== SUPPLIED MATERIAL ==

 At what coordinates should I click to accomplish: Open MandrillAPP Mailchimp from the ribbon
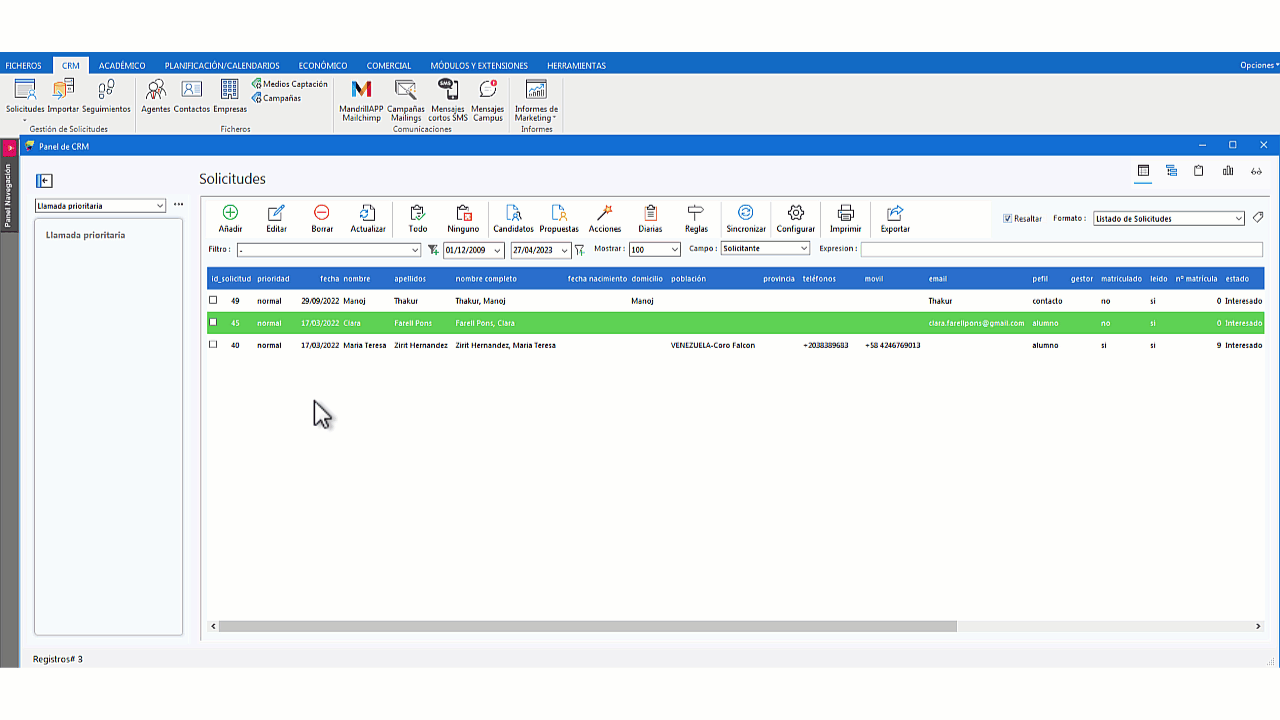pyautogui.click(x=360, y=98)
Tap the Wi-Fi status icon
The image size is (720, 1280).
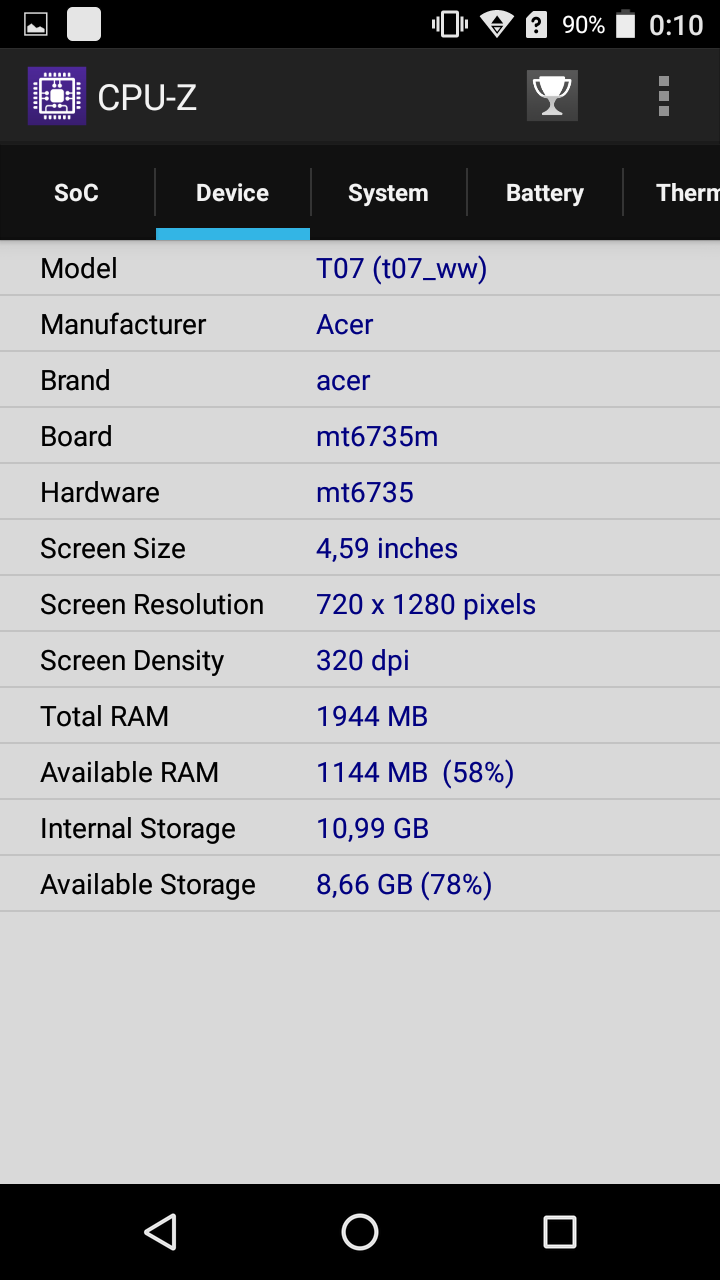(x=495, y=24)
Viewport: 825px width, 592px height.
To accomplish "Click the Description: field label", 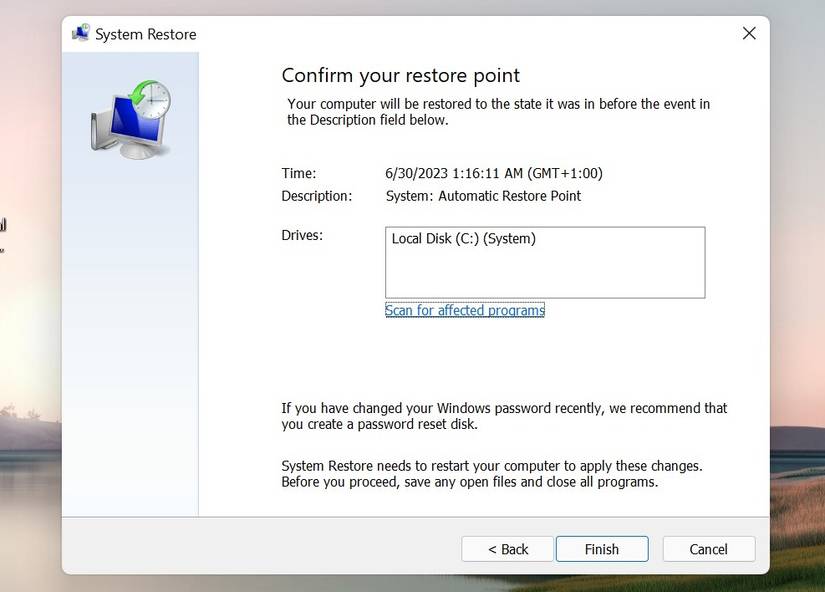I will click(x=317, y=196).
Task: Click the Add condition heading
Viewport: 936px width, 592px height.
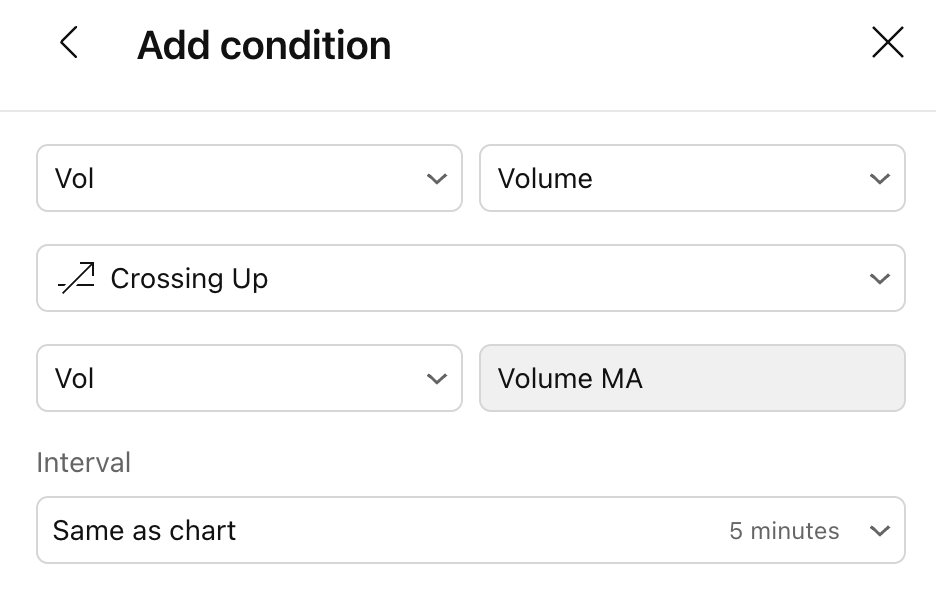Action: click(x=264, y=45)
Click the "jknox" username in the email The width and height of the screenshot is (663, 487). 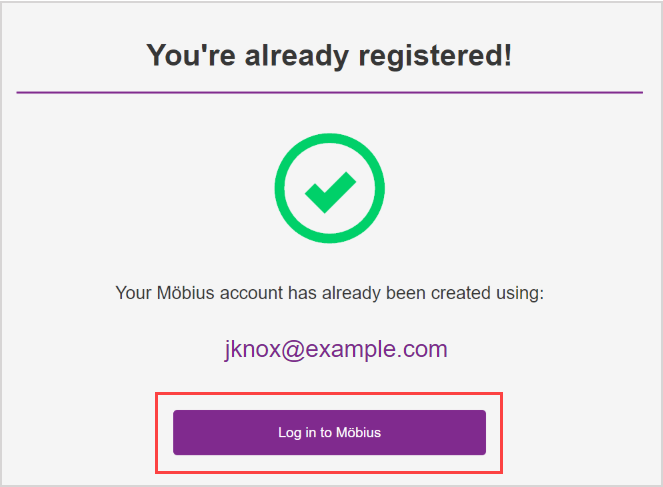coord(252,349)
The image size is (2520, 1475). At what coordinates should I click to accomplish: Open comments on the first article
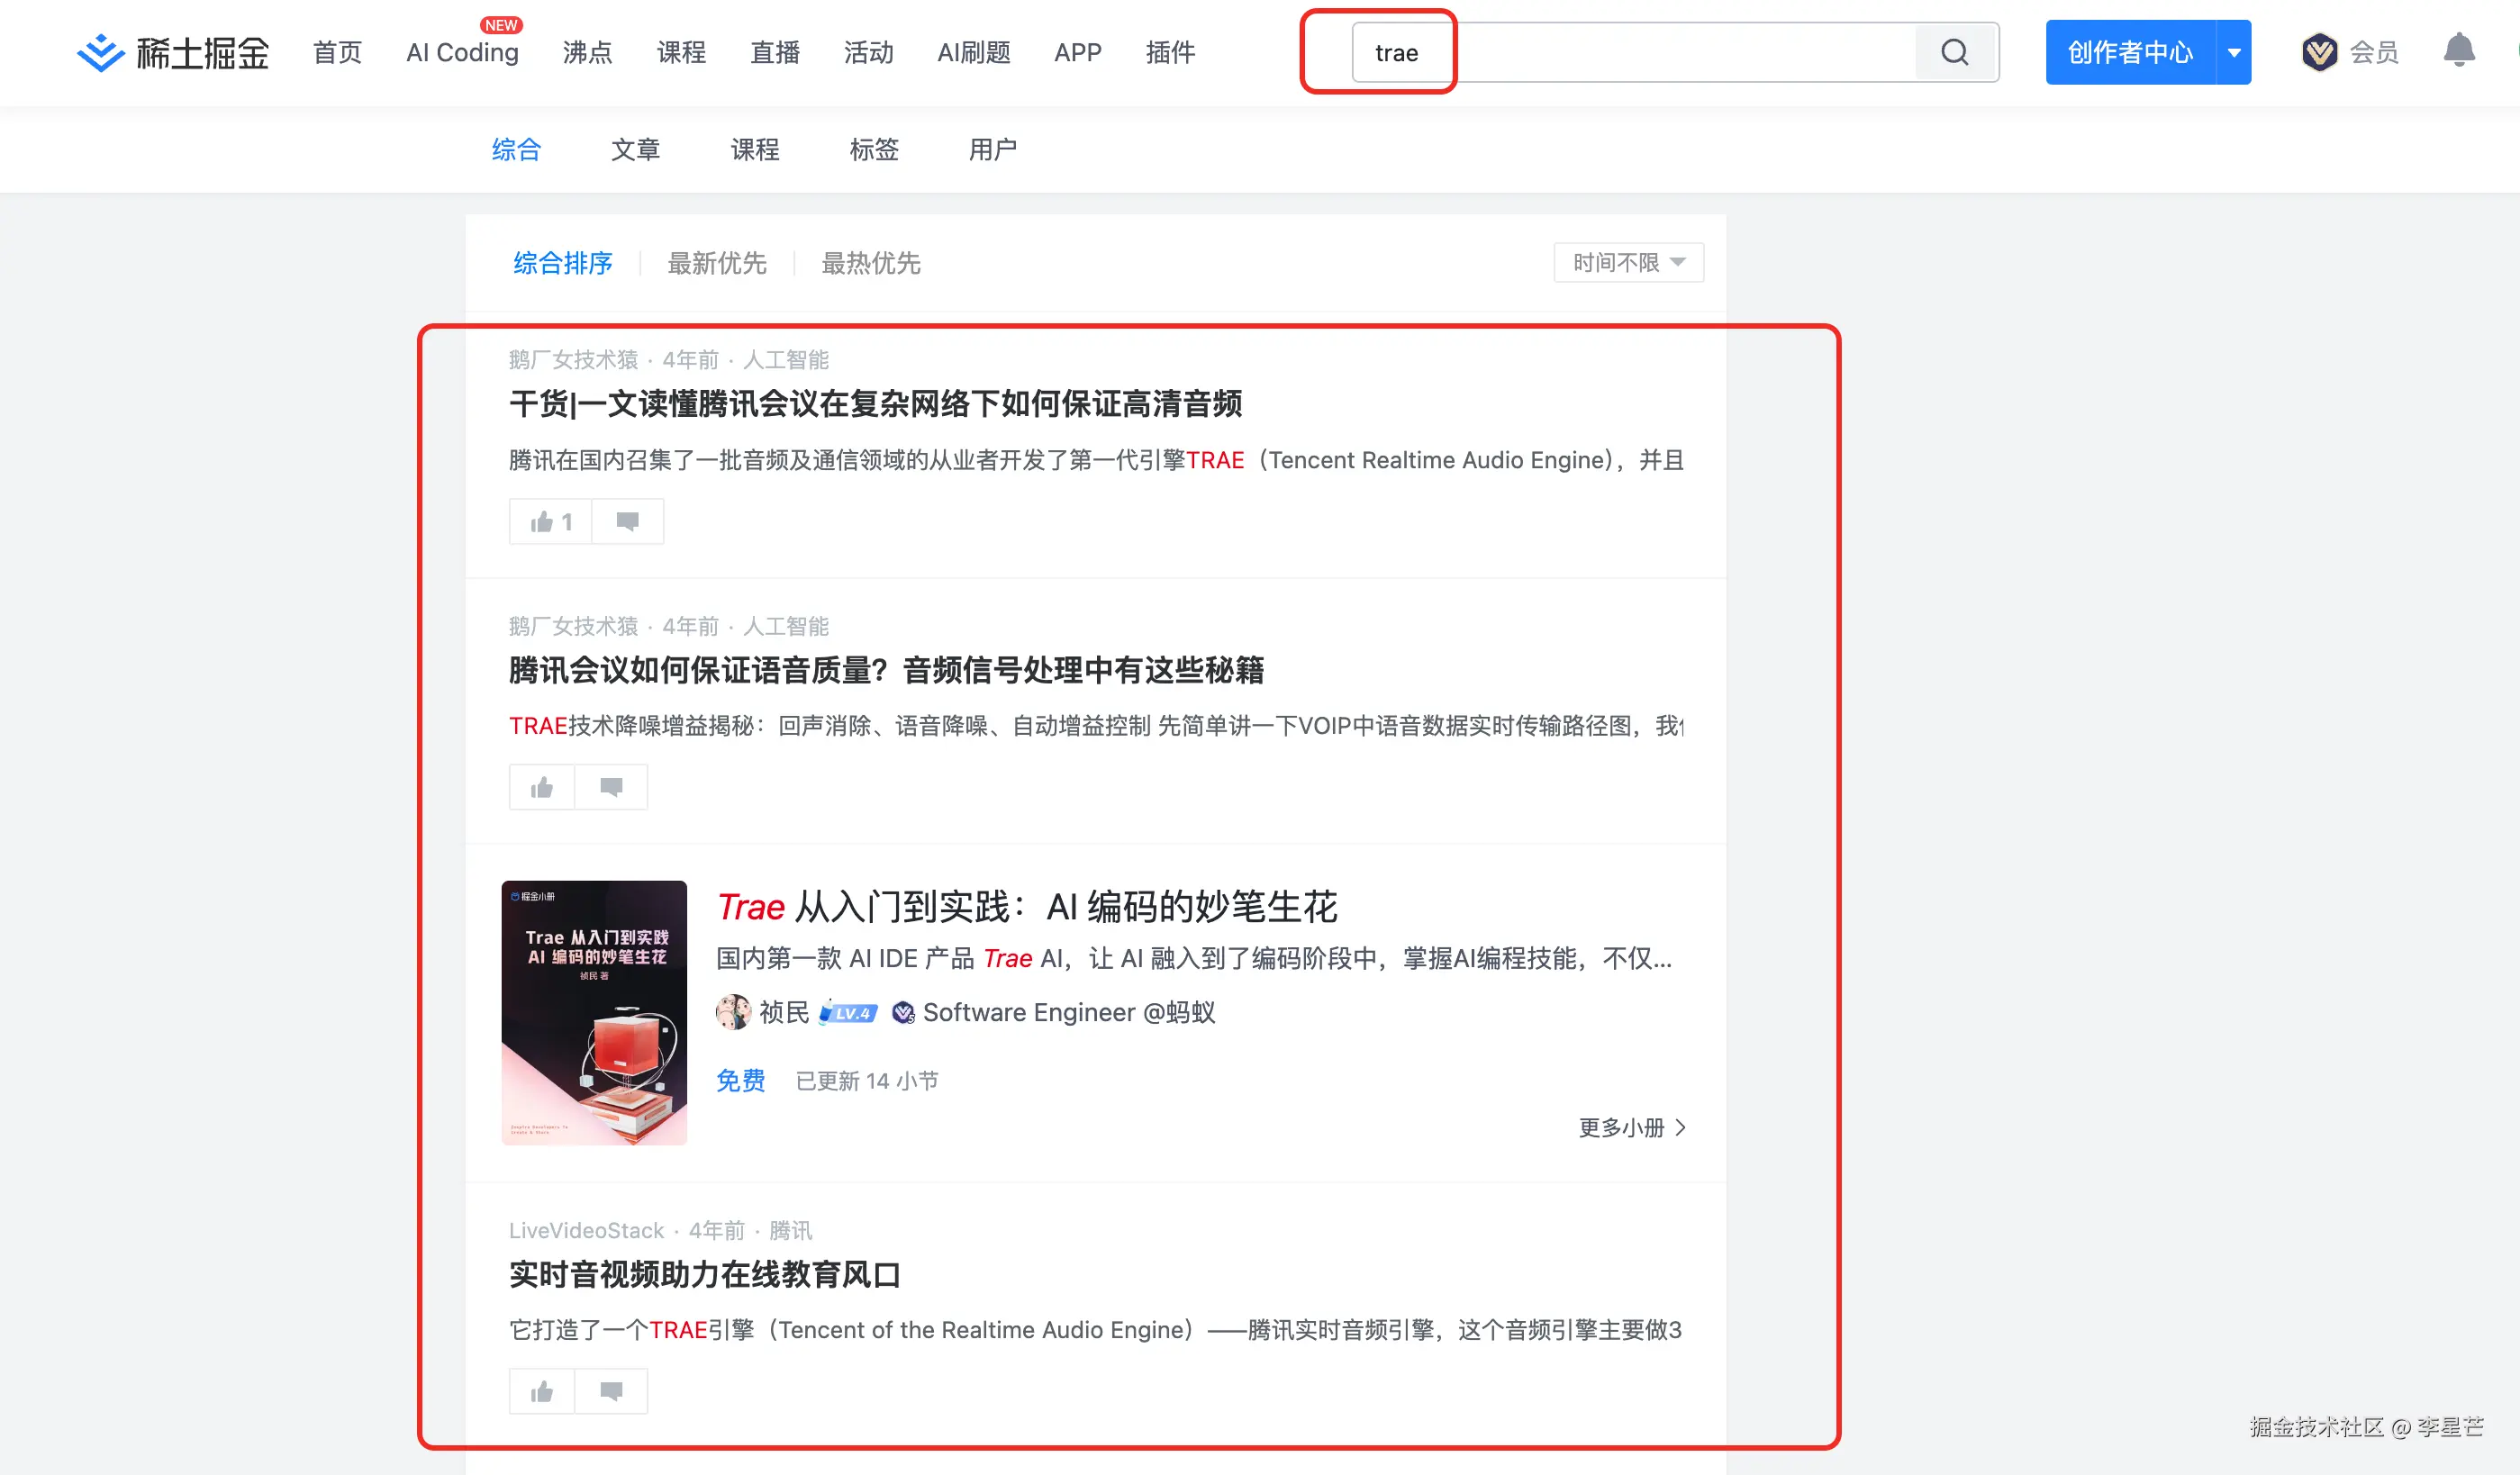(x=627, y=521)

===

• EXERCISE: Convert the stretch of records from the line containing "The image size is (2520, 1475)." through the end of the records into a two-column CSV with the headers instruction and click_point, one row per record. Put the record's text and its answer each in a single quoted field with line breaks changed to spaces, and leave the pictures out.

• REPLY:
instruction,click_point
"The image size is (2520, 1475). At what coordinates should I click to accomplish: Open comments on the first article","(x=627, y=521)"